Sergio Abreu
Sergio Abreu

No temer al MACRI mercado

El Uruguay tiene que rescatar su capacidad de propuesta. La parálisis de la integración es un hecho, tanto político como económico. La realidad cambia y se nos impone.

El Uruguay tiene que rescatar su capacidad de propuesta. La parálisis de la integración es un hecho, tanto político como económico. La realidad cambia y se nos impone.

Se acabó el tiempo de los sublemas ideológicos. Maduro “está loco como una cabra” dijo su amigo y antiguo socio Mujica; claro que bajo su consigna de “como te digo una cosa, te digo la otra”.

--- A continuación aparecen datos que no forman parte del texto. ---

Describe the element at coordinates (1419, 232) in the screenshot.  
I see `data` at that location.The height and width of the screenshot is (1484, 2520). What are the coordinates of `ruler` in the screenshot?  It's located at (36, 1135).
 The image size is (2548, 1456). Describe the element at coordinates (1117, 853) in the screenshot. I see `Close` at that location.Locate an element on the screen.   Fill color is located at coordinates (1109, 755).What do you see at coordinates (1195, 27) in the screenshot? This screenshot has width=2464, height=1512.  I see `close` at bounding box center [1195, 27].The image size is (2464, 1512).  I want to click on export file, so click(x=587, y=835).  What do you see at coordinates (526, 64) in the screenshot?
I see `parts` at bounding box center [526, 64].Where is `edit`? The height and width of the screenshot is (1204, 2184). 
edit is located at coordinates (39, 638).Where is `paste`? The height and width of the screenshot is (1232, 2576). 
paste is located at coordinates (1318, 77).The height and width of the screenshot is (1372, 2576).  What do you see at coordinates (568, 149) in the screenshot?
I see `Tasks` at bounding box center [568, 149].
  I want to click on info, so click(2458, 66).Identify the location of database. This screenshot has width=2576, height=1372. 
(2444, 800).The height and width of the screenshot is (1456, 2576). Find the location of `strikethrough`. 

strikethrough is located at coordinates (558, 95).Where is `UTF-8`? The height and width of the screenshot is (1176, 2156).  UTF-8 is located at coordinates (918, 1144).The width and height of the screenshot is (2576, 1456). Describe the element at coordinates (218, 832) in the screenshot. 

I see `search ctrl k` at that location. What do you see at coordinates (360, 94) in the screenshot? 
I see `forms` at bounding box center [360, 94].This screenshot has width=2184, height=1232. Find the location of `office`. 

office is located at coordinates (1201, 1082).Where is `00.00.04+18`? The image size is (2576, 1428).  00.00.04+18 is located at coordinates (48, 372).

El multilateralismo está en crisis. Los acuerdos regionales y entre grandes bloques han superado los doscientos ochenta. Y eso responde a que 2/3 del comercio mundial se realiza intrafirma, mientras que el 60% de los bienes que se intercambian son semiterminados.

En el 2030 (¡mañana!) la población mundial será de 8 mil millones y medio, la demanda de energía aumentaría en un 50% y la producción de alimentos y los escasos recursos naturales serán la base del desarrollo sustentable de las economías del Cono Sur.

Los planteos “sesentistas” nos paralizaron; y nadie ignora que nuestra transitoria bonanza se debió a la demanda de alimentos que el mercado chino mantuvo hasta ahora por un crecimiento anual de su Producto Bruto del 10%, más el importante flujo de inversión extranjera impulsada por las bajas tasas de interés internacionales.

Pero veamos qué suce-de en el Mercosur (no incluyo al socio de “utilería” de Venezuela).

Argentina intenta salir del “default” dejando el antiguo modelo proteccio-nista replanteando su estrategia tanto externa como regional.

Brasil registra dos años seguidos de caída de su Producto Bruto (ocurrido la última vez en 1930) y el nuevo gobierno adelantó que en el corto plazo buscará un entendimiento con Argentina para “renovar el Mercosur y corregir lo que deba ser corregido para fortalecerlo”.

Mientras tanto, Paraguay es la única economía que crece en forma consistente en América del Sur. A tal punto que inversiones de la región buscan en su mercado un mejor ambiente de negocios que defienda su competitividad en la producción de bienes y servicios.

Todo esto quiere decir que el actual modelo de integración no responde a las transformaciones económicas, tecnológicas, sociales y políticas que se produjeron durante los 25 años de un Mercosur anémico e ideologizado.

Al extremo de que bajo la inspiración bolivariana-brasileña se aceleró una “fuga hacia adelante” creando la Unasur y el Celac y abandonando el proyecto fundacional mercosuriano.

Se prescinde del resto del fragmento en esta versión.